Brief:
Every line below from the one containing "The height and width of the screenshot is (1308, 2576)." through the one containing "Click the pencil" must be transcribed exactly. Omit all lines outside that stretch.

Dataset:

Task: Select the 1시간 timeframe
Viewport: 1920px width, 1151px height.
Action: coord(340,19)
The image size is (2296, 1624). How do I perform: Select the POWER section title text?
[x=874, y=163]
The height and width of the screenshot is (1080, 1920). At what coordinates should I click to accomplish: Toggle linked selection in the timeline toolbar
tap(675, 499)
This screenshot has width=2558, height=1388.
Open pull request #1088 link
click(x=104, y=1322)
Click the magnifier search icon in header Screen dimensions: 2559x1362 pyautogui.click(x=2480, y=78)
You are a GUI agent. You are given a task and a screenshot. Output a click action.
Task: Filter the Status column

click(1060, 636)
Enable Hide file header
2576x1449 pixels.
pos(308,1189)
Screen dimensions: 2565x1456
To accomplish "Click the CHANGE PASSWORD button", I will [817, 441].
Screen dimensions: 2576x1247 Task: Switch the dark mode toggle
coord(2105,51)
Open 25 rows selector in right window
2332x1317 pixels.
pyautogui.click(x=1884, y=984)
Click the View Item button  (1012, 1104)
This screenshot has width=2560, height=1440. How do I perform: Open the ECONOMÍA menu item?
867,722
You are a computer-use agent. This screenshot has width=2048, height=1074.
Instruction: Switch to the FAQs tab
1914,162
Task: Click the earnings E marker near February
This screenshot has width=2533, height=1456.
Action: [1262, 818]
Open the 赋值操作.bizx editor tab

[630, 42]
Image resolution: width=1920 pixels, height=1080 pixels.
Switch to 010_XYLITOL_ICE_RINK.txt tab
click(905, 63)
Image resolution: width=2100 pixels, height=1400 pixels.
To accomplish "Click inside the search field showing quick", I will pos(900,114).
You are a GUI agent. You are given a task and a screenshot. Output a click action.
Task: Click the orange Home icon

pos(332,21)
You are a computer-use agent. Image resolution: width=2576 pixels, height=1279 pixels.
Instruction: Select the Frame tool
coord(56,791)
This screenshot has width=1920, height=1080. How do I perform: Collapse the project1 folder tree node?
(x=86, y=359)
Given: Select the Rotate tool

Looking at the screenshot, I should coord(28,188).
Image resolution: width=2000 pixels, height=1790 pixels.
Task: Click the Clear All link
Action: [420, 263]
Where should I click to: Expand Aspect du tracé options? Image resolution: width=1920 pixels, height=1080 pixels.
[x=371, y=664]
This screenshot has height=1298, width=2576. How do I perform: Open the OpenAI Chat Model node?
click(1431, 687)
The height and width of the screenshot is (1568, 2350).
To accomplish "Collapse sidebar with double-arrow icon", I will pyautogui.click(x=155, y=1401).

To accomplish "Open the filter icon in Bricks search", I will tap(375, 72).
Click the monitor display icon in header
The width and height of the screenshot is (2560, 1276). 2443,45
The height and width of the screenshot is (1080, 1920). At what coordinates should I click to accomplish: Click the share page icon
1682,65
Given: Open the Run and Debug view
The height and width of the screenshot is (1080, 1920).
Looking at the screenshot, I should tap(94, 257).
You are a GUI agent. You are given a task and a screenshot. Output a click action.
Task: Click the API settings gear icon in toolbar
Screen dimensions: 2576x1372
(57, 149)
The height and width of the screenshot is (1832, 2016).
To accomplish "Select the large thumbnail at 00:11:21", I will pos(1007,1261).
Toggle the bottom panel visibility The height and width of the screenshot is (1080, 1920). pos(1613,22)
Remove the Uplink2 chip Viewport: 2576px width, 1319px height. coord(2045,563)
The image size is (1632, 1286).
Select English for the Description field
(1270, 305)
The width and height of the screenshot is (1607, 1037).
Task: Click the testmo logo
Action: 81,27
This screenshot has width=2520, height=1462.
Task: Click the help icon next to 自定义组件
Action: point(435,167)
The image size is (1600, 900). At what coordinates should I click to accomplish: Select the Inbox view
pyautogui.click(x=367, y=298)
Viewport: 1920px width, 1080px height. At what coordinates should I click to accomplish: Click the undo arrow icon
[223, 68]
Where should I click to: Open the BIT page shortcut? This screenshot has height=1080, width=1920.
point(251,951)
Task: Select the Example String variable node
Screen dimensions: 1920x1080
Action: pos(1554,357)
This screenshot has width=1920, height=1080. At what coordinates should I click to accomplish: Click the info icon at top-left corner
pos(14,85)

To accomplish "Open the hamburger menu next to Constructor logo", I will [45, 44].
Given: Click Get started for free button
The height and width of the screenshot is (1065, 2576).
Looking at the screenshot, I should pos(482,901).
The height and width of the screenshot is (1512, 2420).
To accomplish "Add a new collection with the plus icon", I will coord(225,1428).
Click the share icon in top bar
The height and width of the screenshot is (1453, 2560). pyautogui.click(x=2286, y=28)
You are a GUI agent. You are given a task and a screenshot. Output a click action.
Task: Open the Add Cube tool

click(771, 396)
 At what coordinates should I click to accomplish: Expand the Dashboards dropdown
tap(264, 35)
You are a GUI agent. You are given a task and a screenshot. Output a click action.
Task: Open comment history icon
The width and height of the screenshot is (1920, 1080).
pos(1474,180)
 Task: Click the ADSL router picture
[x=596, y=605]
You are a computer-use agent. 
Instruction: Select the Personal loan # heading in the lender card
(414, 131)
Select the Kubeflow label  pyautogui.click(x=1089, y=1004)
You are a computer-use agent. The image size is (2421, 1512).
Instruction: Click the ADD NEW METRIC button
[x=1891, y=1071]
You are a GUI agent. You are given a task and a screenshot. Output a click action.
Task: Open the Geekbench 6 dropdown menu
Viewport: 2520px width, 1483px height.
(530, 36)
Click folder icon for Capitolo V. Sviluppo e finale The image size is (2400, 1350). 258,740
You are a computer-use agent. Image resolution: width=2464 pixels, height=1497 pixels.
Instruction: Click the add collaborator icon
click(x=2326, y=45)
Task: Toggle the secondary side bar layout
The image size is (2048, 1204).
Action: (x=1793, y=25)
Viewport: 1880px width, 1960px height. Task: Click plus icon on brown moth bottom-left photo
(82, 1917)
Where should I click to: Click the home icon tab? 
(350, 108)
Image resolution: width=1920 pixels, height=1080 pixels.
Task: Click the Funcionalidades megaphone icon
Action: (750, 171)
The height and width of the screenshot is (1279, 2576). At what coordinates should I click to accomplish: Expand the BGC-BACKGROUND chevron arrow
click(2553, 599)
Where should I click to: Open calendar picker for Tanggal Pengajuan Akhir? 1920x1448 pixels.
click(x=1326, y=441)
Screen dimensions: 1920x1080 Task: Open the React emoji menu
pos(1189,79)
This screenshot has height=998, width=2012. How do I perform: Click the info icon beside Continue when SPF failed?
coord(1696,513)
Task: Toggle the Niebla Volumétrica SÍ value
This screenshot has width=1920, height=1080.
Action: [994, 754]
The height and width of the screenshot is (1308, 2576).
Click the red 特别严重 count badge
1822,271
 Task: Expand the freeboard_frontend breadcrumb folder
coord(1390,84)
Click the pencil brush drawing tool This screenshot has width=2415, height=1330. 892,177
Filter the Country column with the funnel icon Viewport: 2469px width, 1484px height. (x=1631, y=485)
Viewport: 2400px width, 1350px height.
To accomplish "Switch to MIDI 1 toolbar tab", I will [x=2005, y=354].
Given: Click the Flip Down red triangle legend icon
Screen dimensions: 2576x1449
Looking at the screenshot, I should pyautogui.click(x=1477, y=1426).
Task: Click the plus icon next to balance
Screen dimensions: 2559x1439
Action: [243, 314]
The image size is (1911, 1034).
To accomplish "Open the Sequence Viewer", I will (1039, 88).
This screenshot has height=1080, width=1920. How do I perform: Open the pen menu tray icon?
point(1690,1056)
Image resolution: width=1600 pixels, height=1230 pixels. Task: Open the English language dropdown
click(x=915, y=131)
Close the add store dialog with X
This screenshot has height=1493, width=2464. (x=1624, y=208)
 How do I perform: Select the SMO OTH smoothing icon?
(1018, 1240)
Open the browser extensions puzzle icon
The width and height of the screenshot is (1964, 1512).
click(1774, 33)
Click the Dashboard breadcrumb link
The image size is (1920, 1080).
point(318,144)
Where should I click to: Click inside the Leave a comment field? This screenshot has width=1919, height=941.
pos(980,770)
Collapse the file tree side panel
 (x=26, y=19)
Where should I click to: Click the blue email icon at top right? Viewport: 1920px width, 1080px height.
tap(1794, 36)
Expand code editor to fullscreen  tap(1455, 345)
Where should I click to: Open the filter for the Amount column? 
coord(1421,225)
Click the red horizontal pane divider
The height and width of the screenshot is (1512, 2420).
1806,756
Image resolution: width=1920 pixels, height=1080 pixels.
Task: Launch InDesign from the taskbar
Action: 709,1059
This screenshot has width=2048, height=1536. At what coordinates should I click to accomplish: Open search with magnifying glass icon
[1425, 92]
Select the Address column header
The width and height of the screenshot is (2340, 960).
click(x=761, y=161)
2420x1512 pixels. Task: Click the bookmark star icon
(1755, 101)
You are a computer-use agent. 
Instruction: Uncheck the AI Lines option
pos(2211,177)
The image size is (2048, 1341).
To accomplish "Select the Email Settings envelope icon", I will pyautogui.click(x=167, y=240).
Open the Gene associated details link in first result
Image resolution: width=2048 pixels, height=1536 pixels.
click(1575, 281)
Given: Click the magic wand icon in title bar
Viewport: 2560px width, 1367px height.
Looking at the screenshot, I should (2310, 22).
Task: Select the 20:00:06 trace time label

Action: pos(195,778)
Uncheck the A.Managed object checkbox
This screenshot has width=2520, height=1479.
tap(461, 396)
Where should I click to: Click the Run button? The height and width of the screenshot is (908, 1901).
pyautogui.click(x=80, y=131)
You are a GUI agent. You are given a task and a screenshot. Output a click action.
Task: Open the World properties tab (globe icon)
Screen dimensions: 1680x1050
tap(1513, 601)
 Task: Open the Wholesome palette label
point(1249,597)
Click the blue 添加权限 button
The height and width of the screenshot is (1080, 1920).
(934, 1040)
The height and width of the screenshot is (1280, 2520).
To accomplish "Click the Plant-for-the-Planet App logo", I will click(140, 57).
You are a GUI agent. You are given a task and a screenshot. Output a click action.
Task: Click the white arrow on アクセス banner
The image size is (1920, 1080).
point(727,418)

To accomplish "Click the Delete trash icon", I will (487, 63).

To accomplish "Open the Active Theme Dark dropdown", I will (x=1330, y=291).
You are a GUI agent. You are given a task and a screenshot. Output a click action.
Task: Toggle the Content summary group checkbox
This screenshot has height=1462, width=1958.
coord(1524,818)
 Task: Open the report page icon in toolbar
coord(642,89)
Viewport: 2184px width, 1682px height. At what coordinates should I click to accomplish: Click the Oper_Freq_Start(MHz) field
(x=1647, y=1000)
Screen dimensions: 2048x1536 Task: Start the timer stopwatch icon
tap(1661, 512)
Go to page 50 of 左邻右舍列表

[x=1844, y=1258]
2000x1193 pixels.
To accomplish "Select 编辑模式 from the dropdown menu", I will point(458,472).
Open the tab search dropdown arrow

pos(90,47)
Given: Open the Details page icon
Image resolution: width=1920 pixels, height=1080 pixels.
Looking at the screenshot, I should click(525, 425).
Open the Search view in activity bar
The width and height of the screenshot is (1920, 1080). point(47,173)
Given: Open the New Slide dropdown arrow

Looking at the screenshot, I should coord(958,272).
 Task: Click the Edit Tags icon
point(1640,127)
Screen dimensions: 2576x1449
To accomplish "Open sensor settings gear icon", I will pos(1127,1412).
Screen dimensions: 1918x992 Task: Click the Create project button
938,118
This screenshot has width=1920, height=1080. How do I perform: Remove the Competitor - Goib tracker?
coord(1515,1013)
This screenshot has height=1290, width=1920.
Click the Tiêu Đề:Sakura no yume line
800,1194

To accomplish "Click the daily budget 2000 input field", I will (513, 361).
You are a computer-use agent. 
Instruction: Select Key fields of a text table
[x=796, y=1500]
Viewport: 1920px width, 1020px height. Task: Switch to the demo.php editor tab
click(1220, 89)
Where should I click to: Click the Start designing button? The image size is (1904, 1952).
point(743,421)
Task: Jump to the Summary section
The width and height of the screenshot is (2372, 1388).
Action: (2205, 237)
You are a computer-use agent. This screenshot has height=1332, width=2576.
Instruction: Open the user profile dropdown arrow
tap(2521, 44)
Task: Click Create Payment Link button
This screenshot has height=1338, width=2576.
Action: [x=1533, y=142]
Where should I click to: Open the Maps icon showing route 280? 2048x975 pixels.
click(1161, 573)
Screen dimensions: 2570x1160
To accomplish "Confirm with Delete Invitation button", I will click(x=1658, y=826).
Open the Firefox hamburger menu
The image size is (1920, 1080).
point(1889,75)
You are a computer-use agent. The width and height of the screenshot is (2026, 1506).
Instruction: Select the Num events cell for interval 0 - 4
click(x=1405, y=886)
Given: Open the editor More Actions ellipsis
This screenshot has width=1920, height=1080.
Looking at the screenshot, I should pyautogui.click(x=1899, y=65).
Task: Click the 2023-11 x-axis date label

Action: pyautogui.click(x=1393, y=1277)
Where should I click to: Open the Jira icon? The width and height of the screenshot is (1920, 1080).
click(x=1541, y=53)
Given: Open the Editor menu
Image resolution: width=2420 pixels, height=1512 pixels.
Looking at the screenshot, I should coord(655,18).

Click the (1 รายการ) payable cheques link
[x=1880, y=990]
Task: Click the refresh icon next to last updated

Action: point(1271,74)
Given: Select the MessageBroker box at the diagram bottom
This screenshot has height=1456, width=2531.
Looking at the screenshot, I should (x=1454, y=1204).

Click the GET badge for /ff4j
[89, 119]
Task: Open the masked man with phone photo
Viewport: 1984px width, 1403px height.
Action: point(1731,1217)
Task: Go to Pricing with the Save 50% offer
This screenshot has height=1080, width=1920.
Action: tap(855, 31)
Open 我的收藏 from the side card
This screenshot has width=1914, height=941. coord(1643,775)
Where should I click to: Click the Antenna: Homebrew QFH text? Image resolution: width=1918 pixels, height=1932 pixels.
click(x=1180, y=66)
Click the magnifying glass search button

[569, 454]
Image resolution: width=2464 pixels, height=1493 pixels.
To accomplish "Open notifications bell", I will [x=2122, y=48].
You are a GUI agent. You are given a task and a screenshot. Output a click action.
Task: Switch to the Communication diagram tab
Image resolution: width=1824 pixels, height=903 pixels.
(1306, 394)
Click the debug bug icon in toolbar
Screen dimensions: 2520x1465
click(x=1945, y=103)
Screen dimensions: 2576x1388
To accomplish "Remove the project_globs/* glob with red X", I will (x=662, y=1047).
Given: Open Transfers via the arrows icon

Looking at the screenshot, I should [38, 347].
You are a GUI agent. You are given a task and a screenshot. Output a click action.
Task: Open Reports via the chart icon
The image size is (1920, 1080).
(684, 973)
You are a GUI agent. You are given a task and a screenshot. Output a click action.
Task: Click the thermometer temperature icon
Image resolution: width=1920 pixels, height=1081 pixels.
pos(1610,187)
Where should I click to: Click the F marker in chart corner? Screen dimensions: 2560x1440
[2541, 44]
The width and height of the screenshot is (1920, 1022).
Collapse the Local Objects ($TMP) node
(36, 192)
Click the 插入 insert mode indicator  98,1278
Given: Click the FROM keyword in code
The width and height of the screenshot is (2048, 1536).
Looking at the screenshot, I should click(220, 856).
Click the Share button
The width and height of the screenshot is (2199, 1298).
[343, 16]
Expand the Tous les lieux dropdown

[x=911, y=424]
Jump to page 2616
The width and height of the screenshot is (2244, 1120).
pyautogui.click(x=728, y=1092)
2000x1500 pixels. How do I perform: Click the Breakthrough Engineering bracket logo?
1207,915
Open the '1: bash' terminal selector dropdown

Final answer:
The height and width of the screenshot is (1308, 2576).
Click the red 特别严重 count badge
1822,271
 Task: Expand the freeboard_frontend breadcrumb folder
coord(1390,84)
Click the pencil brush drawing tool This screenshot has width=2415, height=1330. 892,177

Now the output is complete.